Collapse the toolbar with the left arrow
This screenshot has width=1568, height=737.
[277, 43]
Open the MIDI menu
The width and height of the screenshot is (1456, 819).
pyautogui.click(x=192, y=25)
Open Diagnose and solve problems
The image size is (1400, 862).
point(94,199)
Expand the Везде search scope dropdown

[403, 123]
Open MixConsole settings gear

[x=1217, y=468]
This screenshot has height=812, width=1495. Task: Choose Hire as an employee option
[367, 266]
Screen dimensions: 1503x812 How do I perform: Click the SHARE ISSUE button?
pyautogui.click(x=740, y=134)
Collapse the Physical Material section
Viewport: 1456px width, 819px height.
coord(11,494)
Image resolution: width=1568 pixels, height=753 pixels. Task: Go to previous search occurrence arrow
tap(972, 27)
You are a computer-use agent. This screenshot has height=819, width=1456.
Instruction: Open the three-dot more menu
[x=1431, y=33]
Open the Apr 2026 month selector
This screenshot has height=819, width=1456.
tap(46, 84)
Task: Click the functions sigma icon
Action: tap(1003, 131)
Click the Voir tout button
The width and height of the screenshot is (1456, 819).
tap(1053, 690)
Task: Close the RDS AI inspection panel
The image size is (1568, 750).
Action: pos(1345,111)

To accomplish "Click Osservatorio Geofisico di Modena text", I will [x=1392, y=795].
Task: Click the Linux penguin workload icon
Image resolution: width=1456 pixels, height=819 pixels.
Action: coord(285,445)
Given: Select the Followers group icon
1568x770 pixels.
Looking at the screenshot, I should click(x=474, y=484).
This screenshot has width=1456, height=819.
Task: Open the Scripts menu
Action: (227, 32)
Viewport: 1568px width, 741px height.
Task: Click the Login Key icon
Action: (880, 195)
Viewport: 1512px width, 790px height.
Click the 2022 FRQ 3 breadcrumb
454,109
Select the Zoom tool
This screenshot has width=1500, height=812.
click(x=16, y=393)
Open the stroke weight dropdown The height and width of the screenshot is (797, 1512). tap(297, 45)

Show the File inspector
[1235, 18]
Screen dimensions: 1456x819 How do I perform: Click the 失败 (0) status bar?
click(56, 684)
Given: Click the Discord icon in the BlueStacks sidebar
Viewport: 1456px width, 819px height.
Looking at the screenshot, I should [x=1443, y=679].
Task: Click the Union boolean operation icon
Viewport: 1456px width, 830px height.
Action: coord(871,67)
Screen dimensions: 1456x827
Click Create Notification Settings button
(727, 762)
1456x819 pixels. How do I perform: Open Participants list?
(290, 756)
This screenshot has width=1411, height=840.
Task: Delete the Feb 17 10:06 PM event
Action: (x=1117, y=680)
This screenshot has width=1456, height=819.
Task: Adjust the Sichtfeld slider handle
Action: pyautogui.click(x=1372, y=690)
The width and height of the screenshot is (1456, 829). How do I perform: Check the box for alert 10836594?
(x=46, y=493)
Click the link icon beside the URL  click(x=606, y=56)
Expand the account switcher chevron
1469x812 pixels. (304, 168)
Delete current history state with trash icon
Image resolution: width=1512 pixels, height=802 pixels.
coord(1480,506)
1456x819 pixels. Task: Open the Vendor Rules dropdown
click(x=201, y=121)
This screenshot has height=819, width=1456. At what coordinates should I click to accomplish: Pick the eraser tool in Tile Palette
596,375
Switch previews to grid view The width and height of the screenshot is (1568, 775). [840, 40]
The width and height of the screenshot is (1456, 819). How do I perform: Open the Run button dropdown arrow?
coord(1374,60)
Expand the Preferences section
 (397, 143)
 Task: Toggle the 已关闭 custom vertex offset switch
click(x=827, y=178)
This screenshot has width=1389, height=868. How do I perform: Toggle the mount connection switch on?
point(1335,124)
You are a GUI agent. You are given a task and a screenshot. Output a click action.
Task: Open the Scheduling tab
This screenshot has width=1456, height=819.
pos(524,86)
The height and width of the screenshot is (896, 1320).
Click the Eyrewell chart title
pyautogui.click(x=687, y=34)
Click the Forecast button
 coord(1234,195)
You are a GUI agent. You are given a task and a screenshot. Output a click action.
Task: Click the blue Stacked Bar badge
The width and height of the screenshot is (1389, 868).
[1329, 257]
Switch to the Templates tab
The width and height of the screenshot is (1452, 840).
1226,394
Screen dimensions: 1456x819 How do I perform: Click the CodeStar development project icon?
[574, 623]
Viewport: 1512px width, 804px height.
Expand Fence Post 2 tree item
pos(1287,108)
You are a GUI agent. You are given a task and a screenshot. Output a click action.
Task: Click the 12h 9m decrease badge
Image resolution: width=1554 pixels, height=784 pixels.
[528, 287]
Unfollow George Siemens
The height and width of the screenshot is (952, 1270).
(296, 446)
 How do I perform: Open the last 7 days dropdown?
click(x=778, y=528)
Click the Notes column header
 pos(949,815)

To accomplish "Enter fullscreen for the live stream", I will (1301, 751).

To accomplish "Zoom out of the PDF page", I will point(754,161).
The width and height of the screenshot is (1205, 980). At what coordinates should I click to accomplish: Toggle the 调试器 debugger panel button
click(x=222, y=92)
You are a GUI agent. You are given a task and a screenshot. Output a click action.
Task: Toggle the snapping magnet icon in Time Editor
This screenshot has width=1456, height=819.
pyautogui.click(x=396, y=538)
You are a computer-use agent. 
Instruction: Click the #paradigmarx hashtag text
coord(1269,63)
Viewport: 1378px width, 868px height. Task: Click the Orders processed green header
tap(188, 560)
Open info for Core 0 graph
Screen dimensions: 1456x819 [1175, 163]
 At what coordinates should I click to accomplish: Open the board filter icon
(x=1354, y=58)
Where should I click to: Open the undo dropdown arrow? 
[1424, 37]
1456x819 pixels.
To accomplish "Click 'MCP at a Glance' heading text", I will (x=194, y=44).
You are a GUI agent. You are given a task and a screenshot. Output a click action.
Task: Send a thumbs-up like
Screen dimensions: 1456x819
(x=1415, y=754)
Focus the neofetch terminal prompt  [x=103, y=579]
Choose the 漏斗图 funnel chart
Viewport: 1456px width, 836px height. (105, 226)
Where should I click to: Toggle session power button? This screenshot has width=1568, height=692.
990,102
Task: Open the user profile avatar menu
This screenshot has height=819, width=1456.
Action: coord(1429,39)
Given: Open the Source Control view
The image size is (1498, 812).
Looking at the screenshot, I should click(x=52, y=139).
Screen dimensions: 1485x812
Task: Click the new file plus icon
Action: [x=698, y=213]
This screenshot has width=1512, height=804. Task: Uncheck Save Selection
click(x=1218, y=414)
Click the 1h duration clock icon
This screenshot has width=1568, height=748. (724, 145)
---*---
GOAL OF THE EXERCISE
Using the listing above, show each line holding the string "with".

FINISHED TASK
Collapse the toolbar with the left arrow
Delete current history state with trash icon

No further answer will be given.